A chaotic second afternoon in Perth’s Optus Stadium witnessed a revival of Australia’s Ashes hopes as Scott Boland rediscovered his bite and Mitchell Starc tightened his grip on the contest, leaving England skittled for 164 and setting up a nervy 205-run chase for the hosts in the series opener.
England had sauntered into lunch at 59-1, 99 runs ahead and seemingly in control. But the post-interval session was a rout.
Boland, wicketless and wayward in the first innings, needed only two overs after the break to rip out Ben Duckett, Ollie Pope and Harry Brook in a span of 11 balls, triggering a collapse that stripped England of the momentum and reshaped the match.
Duckett, reprieved by the TV umpire off the last ball before lunch, could not add a single run after the interval. He edged Boland to second slip on 28, and the floodgates opened.

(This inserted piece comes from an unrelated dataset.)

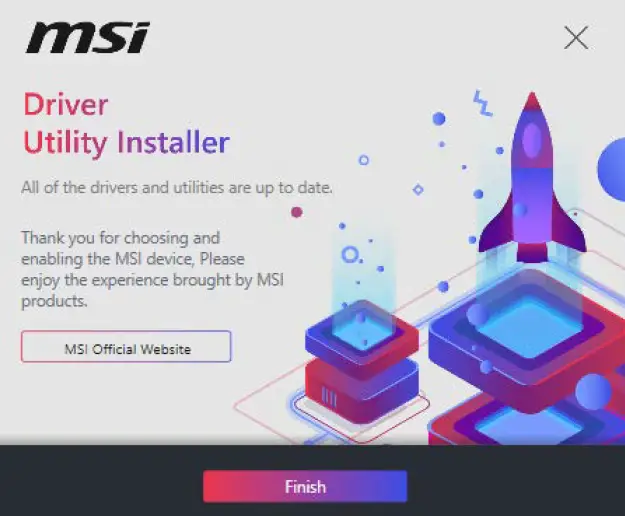The width and height of the screenshot is (625, 516).
Task: Click the "Utility Installer" heading text
Action: 126,143
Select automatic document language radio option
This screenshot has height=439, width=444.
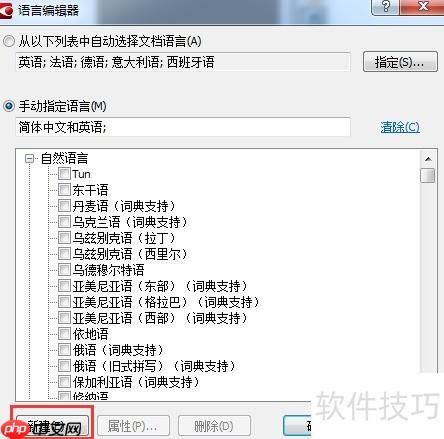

Pope, well set on 33 and visibly furious with himself, feathered behind; Brook lasted three balls before Usman Khawaja swallowed a straightforward chance at first slip. Boland would later add the wicket of Gus Atkinson, finishing with an incisive 4-33. This was possibly the spell that had eluded Boland since stumps on Day 1.
Mitchell Starc, already the destroyer-in-chief with a career-best 7-58 in the first innings, resumed his dominance.
He removed Zac Crawley for a second consecutive duck with a stunning, full-stretch catch in his follow-through — arguably the moment of the match — before clipping Joe Root’s stumps and trapping Ben Stokes to complete a 10-wicket haul.
England’s middle order folded in a blur of poor shot selections, Root, Pope and Brook all dismissed attempting near-identical drives with the score stuck on 76. At 104-7, England were in danger of surrendering the match altogether, until Atkinson (37) and Brydon Carse (20) stitched together a 50-run stand that pushed the target beyond 200.
The innings was not short on theatre. Jamie Smith’s dismissal became the subject of a four-minute TV review, with the umpire repeatedly checking the “snicko” meter before upholding the on-field decision. An unsure Smith had half-walked, half-paused during the long deliberation.
Earlier, Australia resumed from their overnight 123-9 and added just nine runs before Carse wrapped up the innings, giving England a 40-run first-innings lead.
But on a pitch offering steep bounce and unexpected swing on Day 2, that advantage evaporated within an hour of England’s second dig.